To me the most objectionable opinion was the opinion of the Court, written by Chief Justice Roberts and joined by Justice Scalia, which broadly interpreted the nonsensical bong hits sign to be condoning the use of illegal drugs. I'd probably have agreed with their opinion if they'd have ignored the drug issue, and simply argued that the sign was disruptive, not that there's some special evil that comes with advocating illicit drug use, or that this silly sign represents the gateway to lawlessness. The danger is that school districts will interpret Roberts' opinion too broadly, and behave as if Supreme Court has given its okay to step on drug-related political speech, too—for example, an essay condoning the legalization of marijuana.
But I'm not sure Roberts' opinion says that. And even if Roberts would were okay with such censorship, it's clear that at most only Scalia and Thomas would agree with him. If a school district were to ban advocacy of reforming the drug laws, it's clear that there are at least five and probably six justices ready to smack them down.
Justice Stevens (joined by Ginsburg and Souter) in fact wrote a pretty amazing opinion, one that could have been written by any activist for reforming the drug laws.

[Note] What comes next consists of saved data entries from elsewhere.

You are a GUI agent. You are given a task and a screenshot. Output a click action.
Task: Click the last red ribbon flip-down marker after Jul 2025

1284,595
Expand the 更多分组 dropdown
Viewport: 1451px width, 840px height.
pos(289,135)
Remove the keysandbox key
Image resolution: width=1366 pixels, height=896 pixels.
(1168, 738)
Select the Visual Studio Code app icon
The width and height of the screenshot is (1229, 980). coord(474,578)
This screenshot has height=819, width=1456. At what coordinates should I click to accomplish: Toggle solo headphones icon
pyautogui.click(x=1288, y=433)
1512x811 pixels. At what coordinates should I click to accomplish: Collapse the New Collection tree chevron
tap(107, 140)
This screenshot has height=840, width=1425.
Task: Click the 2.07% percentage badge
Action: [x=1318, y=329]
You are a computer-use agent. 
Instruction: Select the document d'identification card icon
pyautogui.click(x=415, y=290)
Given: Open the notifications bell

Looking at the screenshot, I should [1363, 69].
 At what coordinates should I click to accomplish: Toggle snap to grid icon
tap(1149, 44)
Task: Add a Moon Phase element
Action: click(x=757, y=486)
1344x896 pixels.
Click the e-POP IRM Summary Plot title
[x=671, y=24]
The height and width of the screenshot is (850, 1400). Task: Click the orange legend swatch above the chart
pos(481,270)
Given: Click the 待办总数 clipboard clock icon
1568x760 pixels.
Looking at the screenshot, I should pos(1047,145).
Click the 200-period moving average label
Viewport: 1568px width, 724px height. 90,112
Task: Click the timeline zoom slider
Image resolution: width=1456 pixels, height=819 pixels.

He even recognized the similarities between drug and alcohol prohibition, writing:
But just as prohibition in the 1920's and early 1930's was secretly questioned by thousands of otherwise law-abiding patrons of bootleggers and speakeasies, today the actions of literally millions of otherwise law-abiding users of marijuana,9 and of the majority of voters in each of the several States that tolerate medicinal uses of the product,10 lead me to wonder whether the fear of disapproval by those in the majority is silencing opponents of the war on drugs.
Surely our national experience with alcohol should make us wary of dampening speech suggesting—however inarticulately—that it would be better to tax and regulate marijuana than to persevere in a futile effort to ban its use entirely.
I think this is heartening language to hear from three Supreme Court justices. And I would guess that Breyer generally agrees with the sentiment, as well (his opinion in the Bong Hits case dispensed with much of this discussion, and merely stated that the principal was covered by qualified immunity, and therefore shielded from damages).
Justice Alito (joined by Justice Kennedy) then wrote a concurring opinion quoting parts of the passage above from Stevens, specifically for the purpose of announcing that he would not uphold a public school's decision to censor student speech related to the drug war that was political in nature.
I join the opinion of the Court on the understanding that (a) it goes no further than to hold that a public school may restrict speech that a reasonable observer would interpret as advocating illegal drug use and (b) it provides no support for any restriction of speech that can plausibly be interpreted as commenting on any political or social issue, including speech on issues such as "the wisdom of the war on drugs or of legalizing marijuana for medicinal use."
This case always seemed to me like an odd one for the drug reform movement to rally around. This was not an essay calling for the legalization of medical marijuana. It was a lame stunt to get noticed.
The fear was that the Bong Hits case would give the Supreme Court the opportunity give its okay for public schools to censor student political speech in favor of legalizing or decriminalizing drugs. While I'd have been more comfortable had the ruling come down the other way, it seems to me that there's much to take comfort in, here. Five justices have expressly announced that public school censorship of political speech related to the war on drugs won't stand. And it's likely that a sixth (Breyer) would join them.
That was the real issue of concern, here. To that end, you could make a pretty good case that yesterday's opinion was actually a victory for drug reform advocates, not a setback.